Rameau tout génial qu'il fut n'était pas précisément en avance sur son temps. Que dire alors de tous ceux qui lui ont succédé jusqu'à la Révolution ? Le plus étonnant est que la qualité de la production n'a nullement fléchi et qu'on trouve encore, en France, à l'époque de Mozart et bientôt du jeune Beethoven, des musiciens emperruqués qui écrivent de très belles pages complètement rétro :
Aujourd'hui le clavecin a retrouvé son attrait auprès de jeunes interprètes prêts à lui consacrer leur vie d'artiste.
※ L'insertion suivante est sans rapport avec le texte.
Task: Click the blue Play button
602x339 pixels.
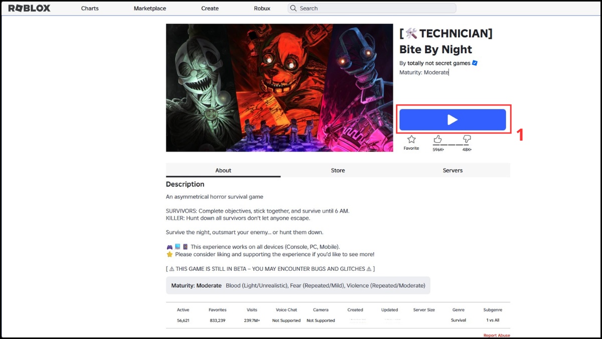Action: pyautogui.click(x=453, y=120)
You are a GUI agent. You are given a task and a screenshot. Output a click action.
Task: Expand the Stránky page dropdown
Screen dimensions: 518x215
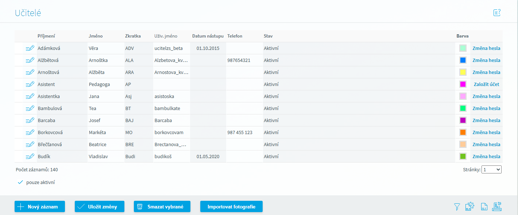(x=491, y=169)
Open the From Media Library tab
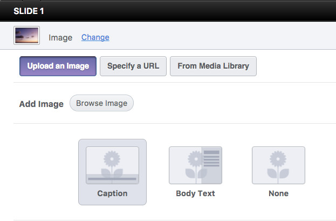The height and width of the screenshot is (221, 336). [x=213, y=66]
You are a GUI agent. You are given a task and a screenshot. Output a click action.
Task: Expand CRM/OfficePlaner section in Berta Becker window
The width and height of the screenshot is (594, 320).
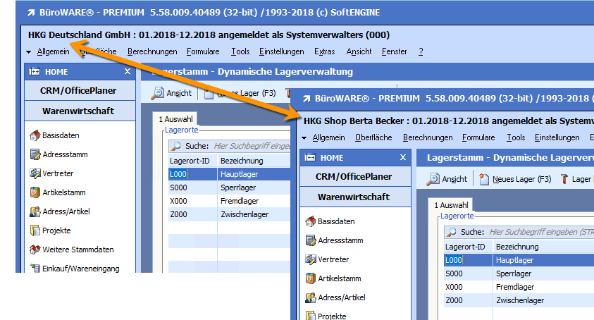click(353, 176)
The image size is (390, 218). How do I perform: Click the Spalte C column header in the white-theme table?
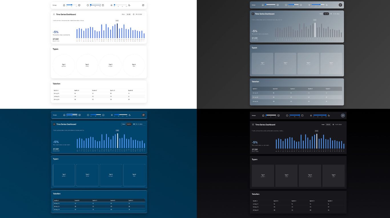point(95,90)
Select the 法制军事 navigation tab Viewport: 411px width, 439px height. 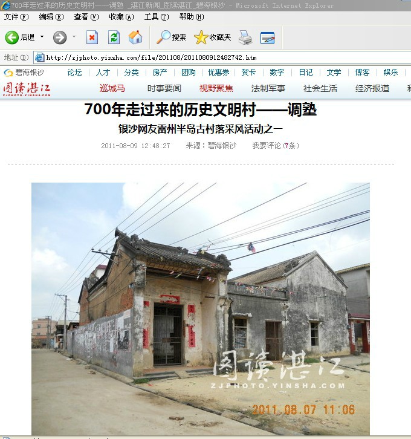click(268, 88)
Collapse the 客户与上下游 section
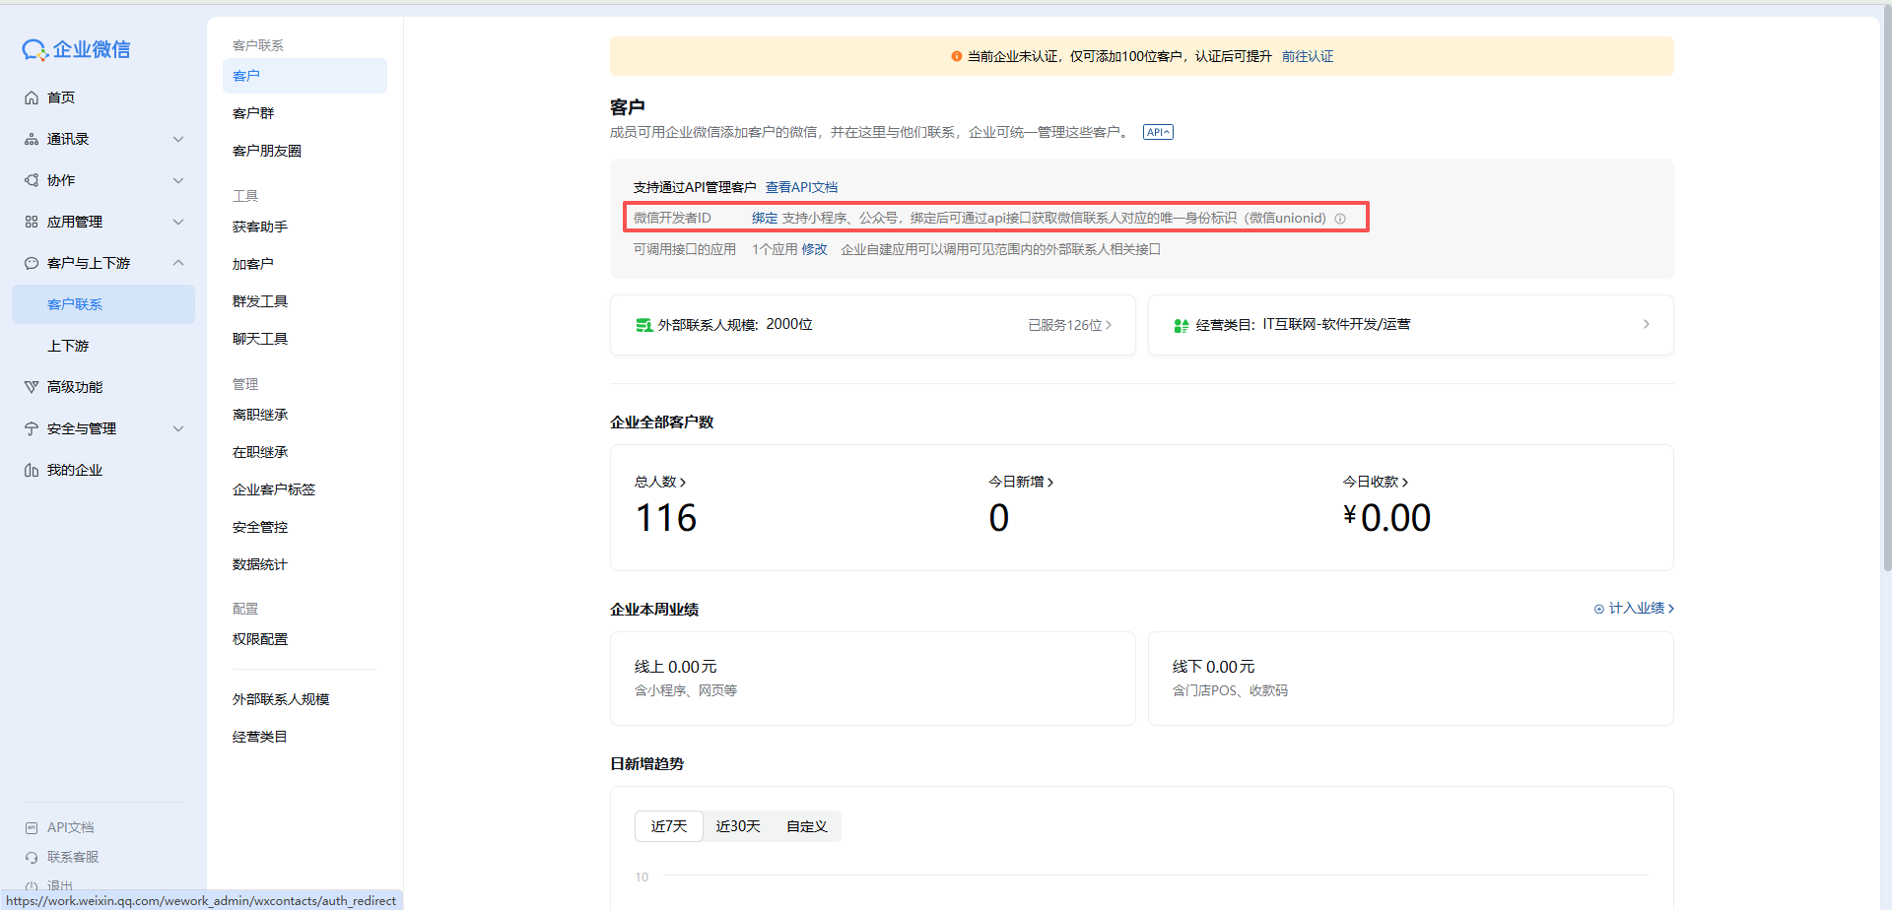The image size is (1892, 910). [x=178, y=263]
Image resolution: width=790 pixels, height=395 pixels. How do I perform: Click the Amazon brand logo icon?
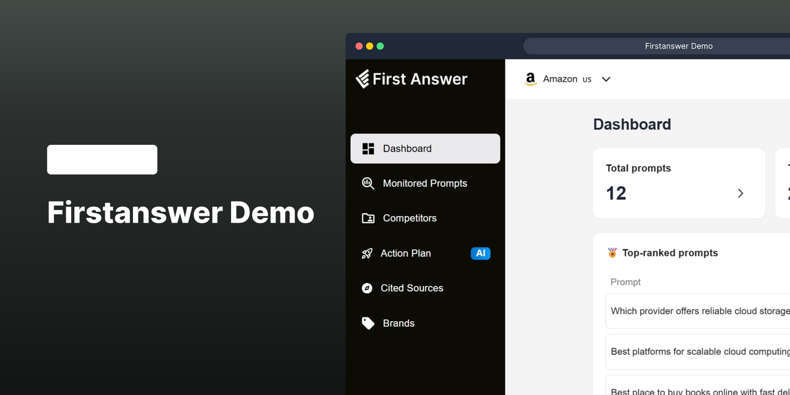(531, 79)
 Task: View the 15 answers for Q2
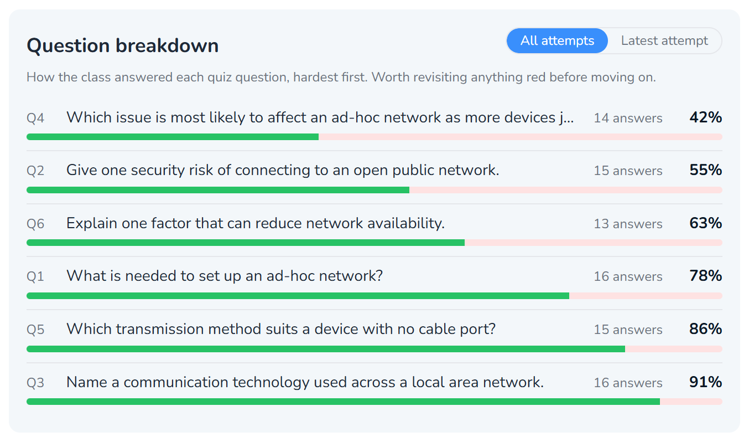[x=628, y=171]
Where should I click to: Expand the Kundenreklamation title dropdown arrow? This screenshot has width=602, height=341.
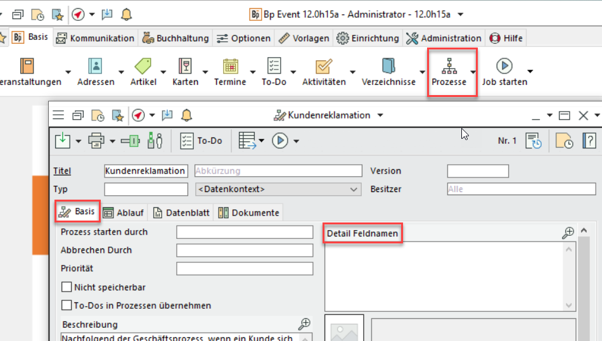click(380, 115)
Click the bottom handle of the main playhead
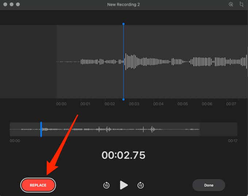This screenshot has width=248, height=196. tap(123, 99)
On trouve des clavecinistes de toutes nationalités mais on attend des français qu'ils contribuent majoritairement à la diffusion de leur répertoire historique. C'est effectivement le cas, singulièrement depuis deux générations : Blandine Rannou, Blandine Verlet, Céline Frisch, Brigitte Tramier, Olivier Baumont, Christophe Rousset, Pierre Hantaï, Frédérick Haas, Benjamin Alard, ..., sont autant d'interprètes de qualité dont certains ont brillé au hupé concours qui se tient à Bruges depuis 1964. Les anglais (Sophie Yates, Davitt Moroney, Trevor Pinnock) ont, pour une fois, été moins présents et la grande surprise provient du fort contingent de clavecinistes canadiens (Kenneth Gilbert, Mark Edwards) et surtout américains (Scott Ross, William Christie, Jory Vinikour, Skip Sempé et Elizabeth Farrqui), qui a dit que les américains ne parlaient que l'anglais ?
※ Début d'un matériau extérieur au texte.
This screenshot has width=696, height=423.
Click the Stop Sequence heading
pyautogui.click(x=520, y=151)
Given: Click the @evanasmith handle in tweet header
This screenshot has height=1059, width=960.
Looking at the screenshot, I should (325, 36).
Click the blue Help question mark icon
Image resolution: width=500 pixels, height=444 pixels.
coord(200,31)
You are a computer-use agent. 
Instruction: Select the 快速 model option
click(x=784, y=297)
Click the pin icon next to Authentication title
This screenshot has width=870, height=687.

Chacun a tendance à jouer de ses instruments préférés pourvu qu'ils soient disponibles : Blandine Rannou sur "son" Andreas Ruckers de 1636, Blandine Verlet sur un clavecin Henri Hemsch de 1751 ou Scott Ross sur l'instrument du château d'Assas, près de Montpellier !), une disparité sonore qui complique souvent le choix du mélomane, d'autant que quelques facteurs contemporains ne sont pas en reste : Bruce Kennedy, Jan Kalsbeek, Marco Brighenti, Guido Bizzi, Keith Hill, ..., réalisent de très beaux instruments d'après des modèles anciens.
Tous les instruments baroques ont eu à souffrir de la concurrence des instruments modernes en gestation, qu'on se rappelle la thèse allégorique d'Hubert Le Blanc (vers 1740) "Défense de la basse de viole contre les entreprises du violon et les prétentions du violoncelle". Le clavecin n'a pas échappé à la règle lorsqu'il a trouvé le piano-forte sur son chemin. Le balancier de l'histoire n'est heureusement pas encore tombé en panne et tous ces instruments revivent aujourd'hui pour notre plus grand plaisir grâce au labeur d'artisans et d'interprètes passionnés.